平成16年8月13日号(HTML版)VOL.51
山口県広報広聴課

県庁担当者にここが聞きたい

管財課・政木課長 「管財課には、直接、県政を左右するような事業や施策はないのですが、他の事業や施策を支援しバックアップできる、言ってみれば触媒のようなところだと思っています。これからの時代は、『攻めの管理』が大事だと思うんです」と語るのは、山口県総務部 管財課の政木永光課長。新時代を展望した管財課の取り組みについて聞きました。


Q.

「攻めの管理が大事」というのは、面白いですね。具体的にどういうことなのか、教えてください。


Answer
 これからは、県の土地や建物をただ保守管理したり、決まり通り運営していればいいという時代ではありません。もっとみなさんに見えるようにして、ニーズを調べ使い方をこちらから提案する、一歩踏み込んだ「攻めの管理が大事」です。発想を変えアイディアを出して面白く仕事をしたいですね。
 例えば、県の庁舎の会議室などは、夜間はほとんど使われていませんよね。だったら、空いている時間は地域のコミュニティ活動などに使っていただいたらいいのではないでしょうか。働いていらっしゃる方々の集会は夜7時や8時頃から始まる場合が多いので喜ばれるし、使用料が入ってくれば施設管理費も助かります。でも、もともとそういうつくりをしていませんので、セキュリティの問題などがあって難しい場合が多いのです。そこで、現在建て替えている「周南総合庁舎」は、本来県行政のためのものではあるのですが、最初から「開放する」ことを前提に、地域の意見を伺いながらつくってきました。
 そのほか、未利用地の売却にも一生懸命取り組んでいますが、こういう時代ですから売却も難しい。でも、このような土地をきちんと管理し必要なときには返していただくという約束で、地域のコミュニティ活動のために無償でお貸ししているケースもあります。
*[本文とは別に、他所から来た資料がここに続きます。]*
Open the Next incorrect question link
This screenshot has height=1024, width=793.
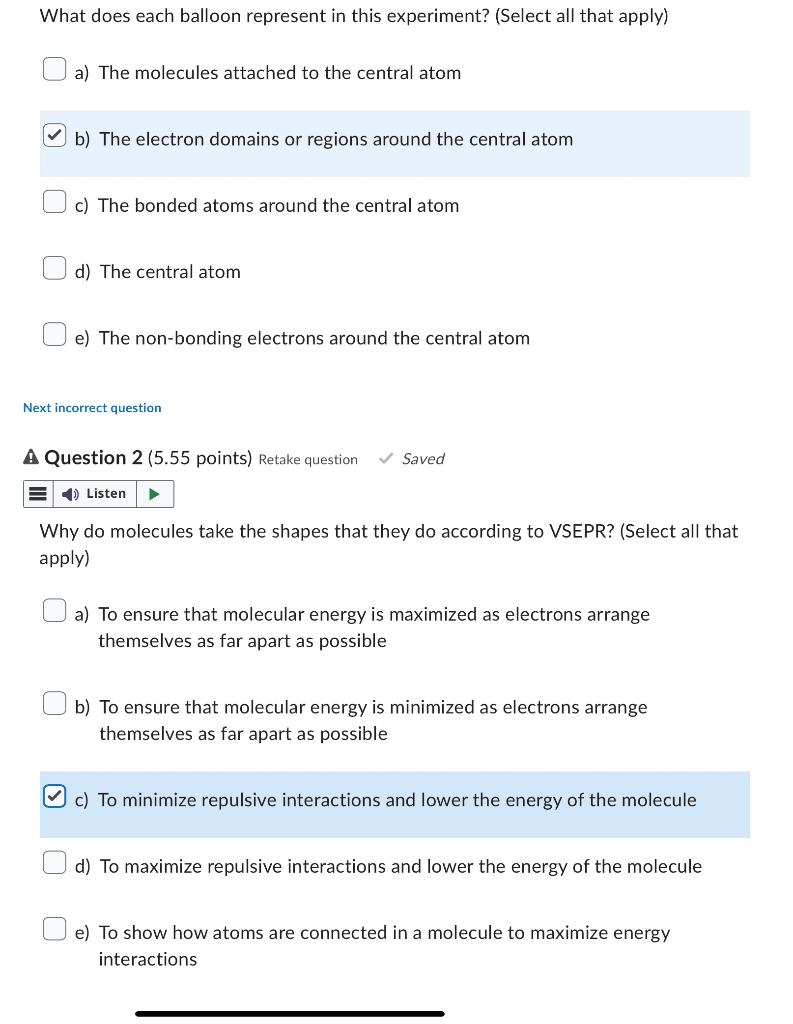(x=92, y=408)
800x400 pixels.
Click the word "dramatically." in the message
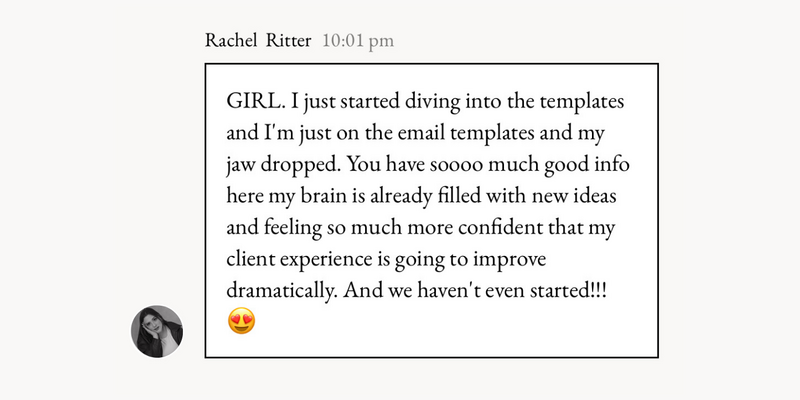pos(282,292)
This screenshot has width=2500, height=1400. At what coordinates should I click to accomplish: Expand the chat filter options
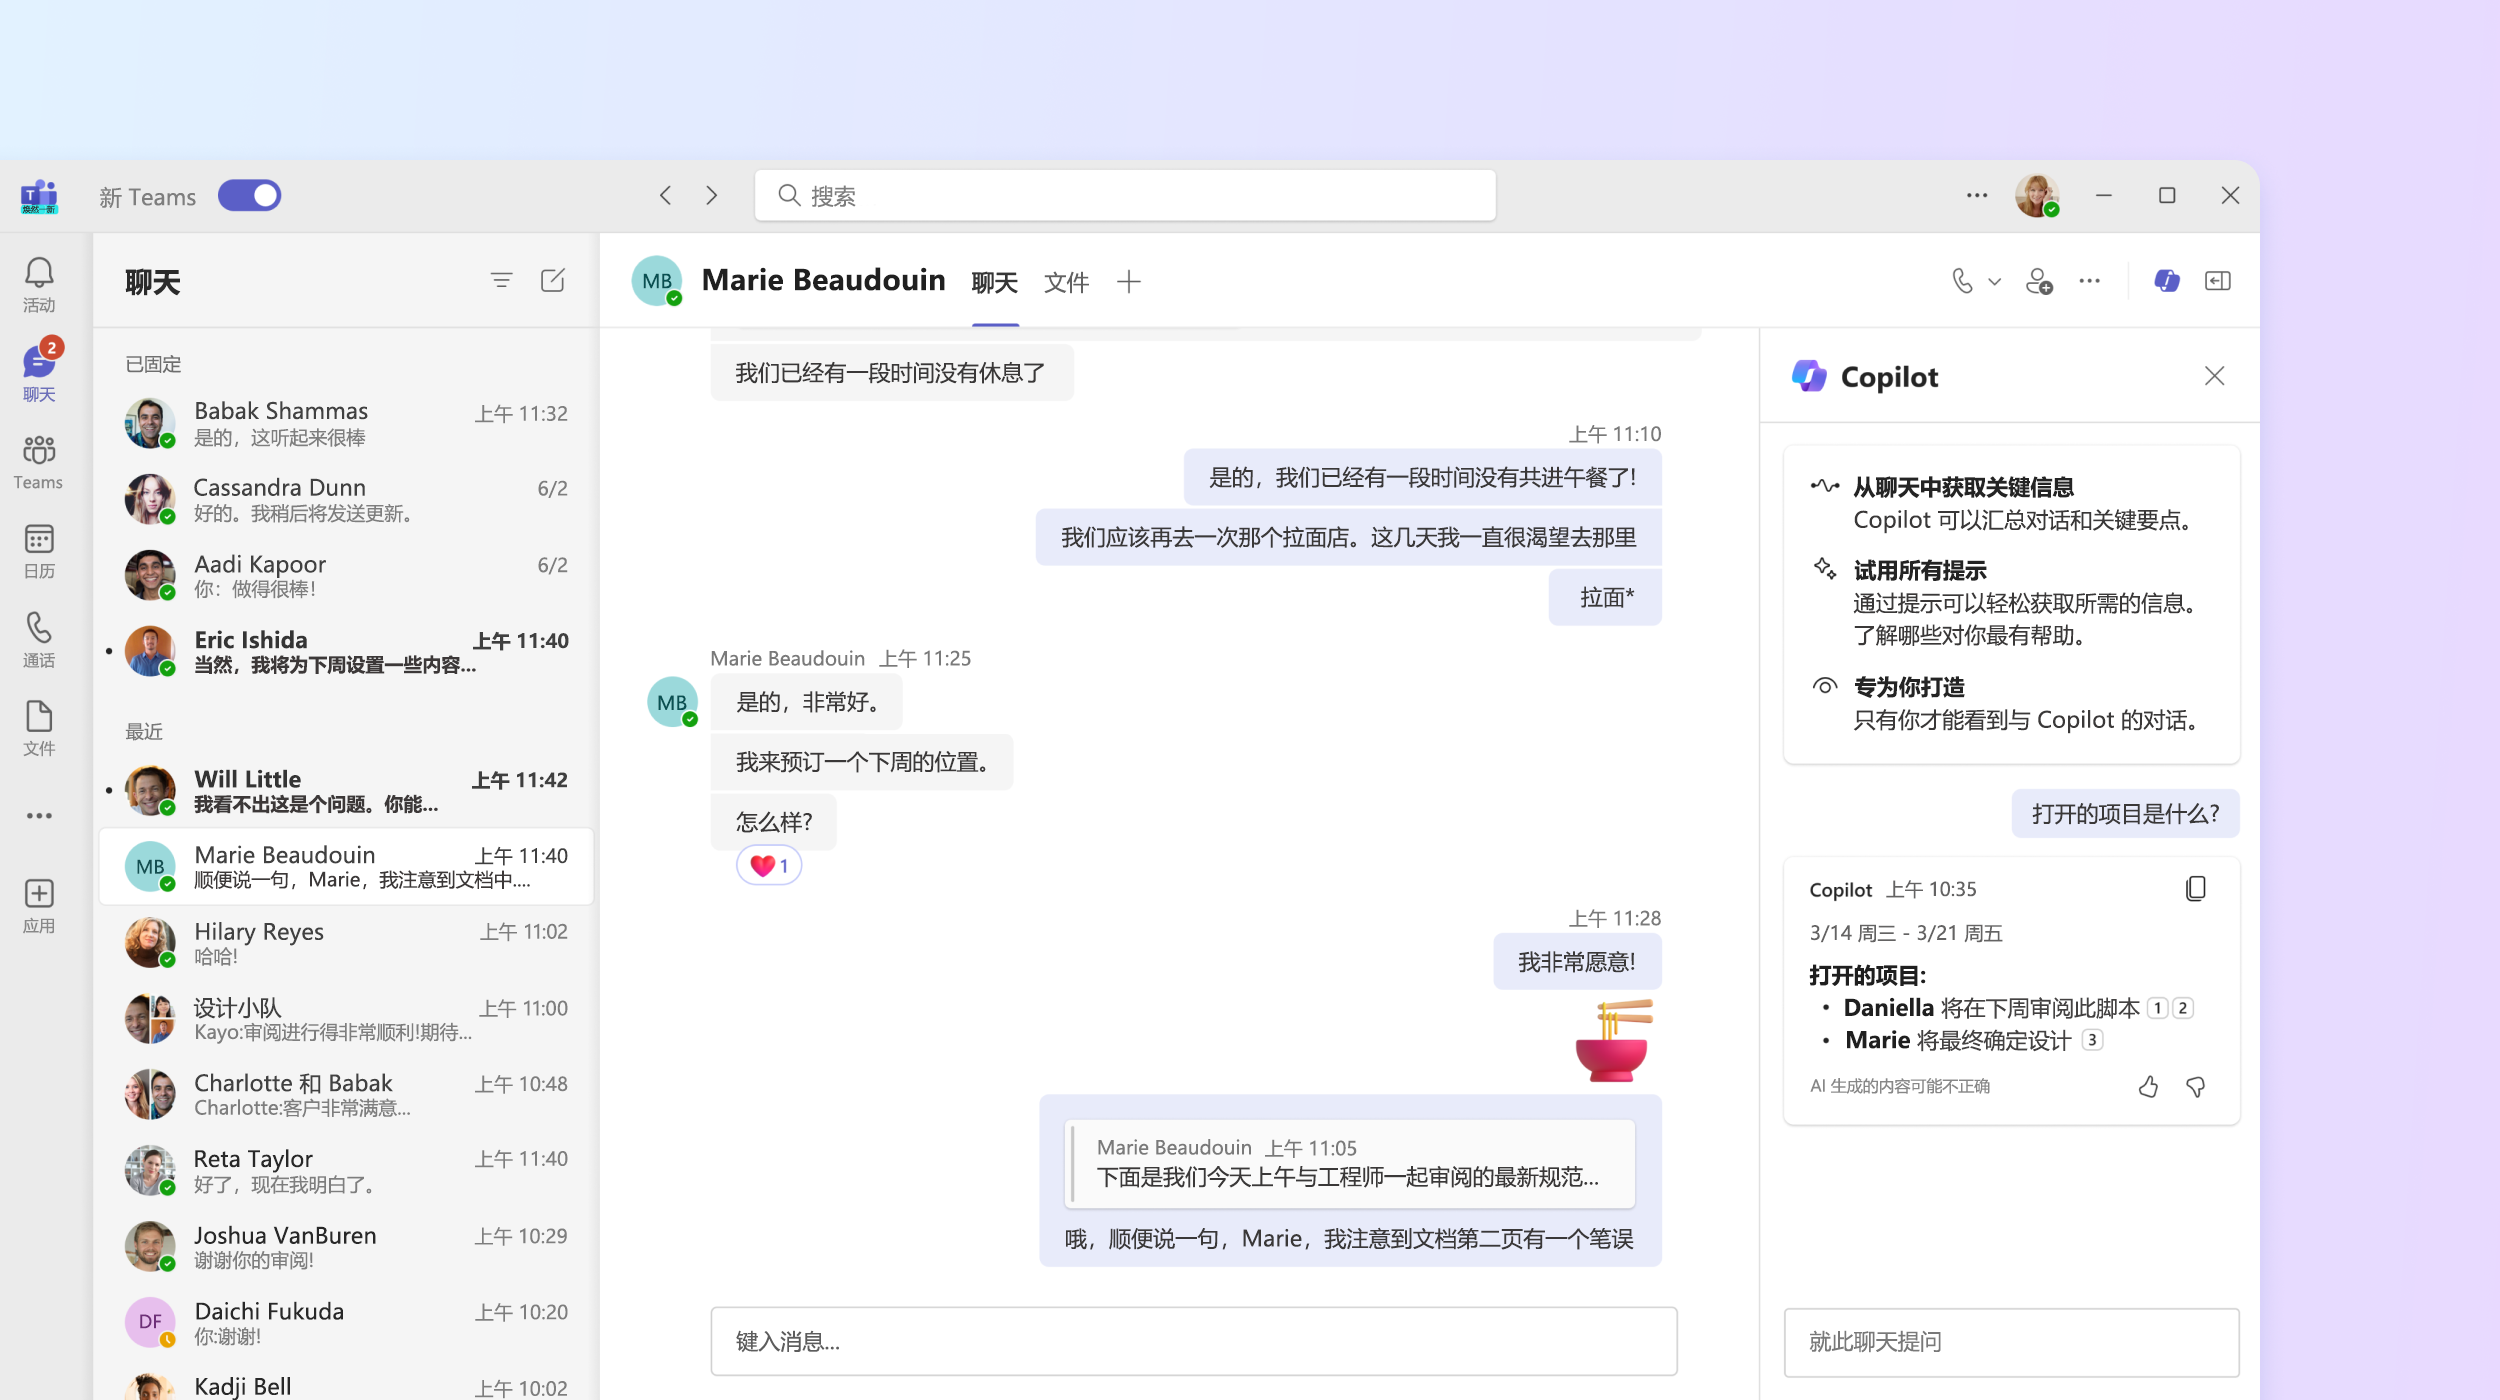501,280
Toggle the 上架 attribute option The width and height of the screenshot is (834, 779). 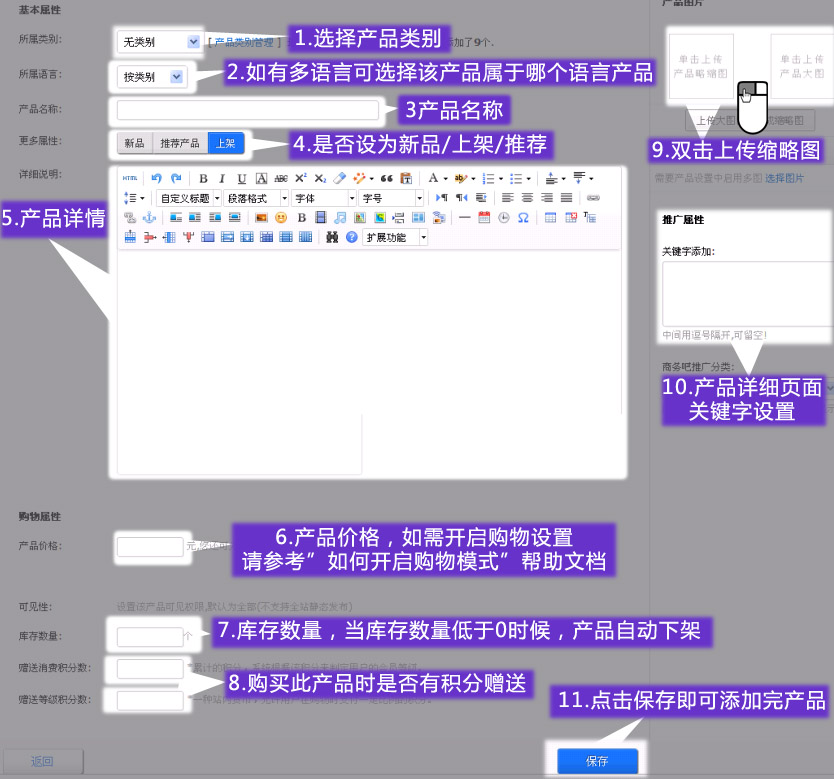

喜ばれるし管理費は必要なくなるので一石二鳥です。これからは地域のニーズを積極的に知る努力をして、地域活動を応援し県民負担の軽減にもつなげていかなければいけません。
 ただ申込みを待つのではなく、「こんな使い方ができます。ご利用される人はいませんか」と積極的にこちらから提案する。庁内では、応援できる事業や施策はないか知る努力をする。それが「攻めの管理」です。これからの施設や財産の管理のあり方だと思っています。
 希望やアイディアがあれば、管財課へご連絡ください。


Q. 今、県民開放を前提に「周南総合庁舎」を建て替え中というお話がでましたが、それはどんな施設になるのですか?

Answer
新・周南総合庁舎 新しい周南総合庁舎は、旧・徳山市体育館跡に建設中です。建物は7階建てで、分散している各事務所が入ります。開放するのは、1階のエントランスホール、2階の約400人収容の多目的会議室「さくらホール」と小会議室「ふれあいルーム」、7階の展望レストランです。駐車場も大部分は土曜・日曜日には一般開放します。特にさくらホールは、バレー・バトミントン・インディアカ・卓球・剣道などのスポーツができるよう、床を強化し、天井を高く設計してあります。いすも壁から電動で出し入れできますので、講演会などにも利用できます。これらの開放施設は、平日だけでなく土曜・日曜日もなんと夜10時まで使用できます。
 地域や周辺環境にマッチした、開かれた明るいイメージの周南総合庁舎が、皆さんの生活空間の一部になって欲しいですね。
 今年10月26日に竣工の予定です。皆さん、大いに活用してください!

新・周南総合庁舎の施設使用の予約は、周南県税事務所まで。使用料が必要です。


Q. 「山口県旧県会議事堂」は、国の重要文化財。今、その復元工事が進められているそうですが?

Answer
現在工事中の県会議事堂 旧県会議事堂は大正5年(1916)に建てられた建物で、今、行っているのは建築の時の状態に復元する文化財復元工事です。議場が建設当時の姿で残っていることや、旧県庁と旧議会の建物が一体で残っているところは、全国でも山口県だけで、昭和59年には一体で国の重要文化財に指定されました。ちなみに、山口県の旧県庁舎・旧県会議事堂は、翌年建設された国会議事堂の習作ではないかといわれています。
 この旧議事堂は、建造物としての文化的価値もさることながら、近代日本の夜明けと発展を担った山口県の貴重な文化遺産です。しかし、ひたすら大事に保存するだけではもったいないですね。
 「文化財を使いながら残す」、活用を通じてその価値と先人の偉業を後世に伝えていくこと、それがとても大事だ考えています。
 今回の復元には貴重な財源を使っています。今度はそれを県民の皆さんにどのようにしたら還元できるか、観光などにどうつなげていくか。そのために、こんな使い方もできますよ…と積極的に提案していこうと思っています。例えば、講演会、演奏会のほか、フォトスタジオやファッションショー、ブライダルショー、ダンスパーティーなどに利用できないか。そのために最初から、展示物を移動して利用空間が作れるような展示方法にしようと考えています。
 もちろん、重要文化財であることを理解した上で使っていただくことが前提ですが、県民の皆さんや民間企業の知恵をお借りしながら、こんな使い方もできるのかと思っていただけるような、活動する、稼げる文化財にしたいですね。
 一般開放は来春の予定です。楽しみにしていてください。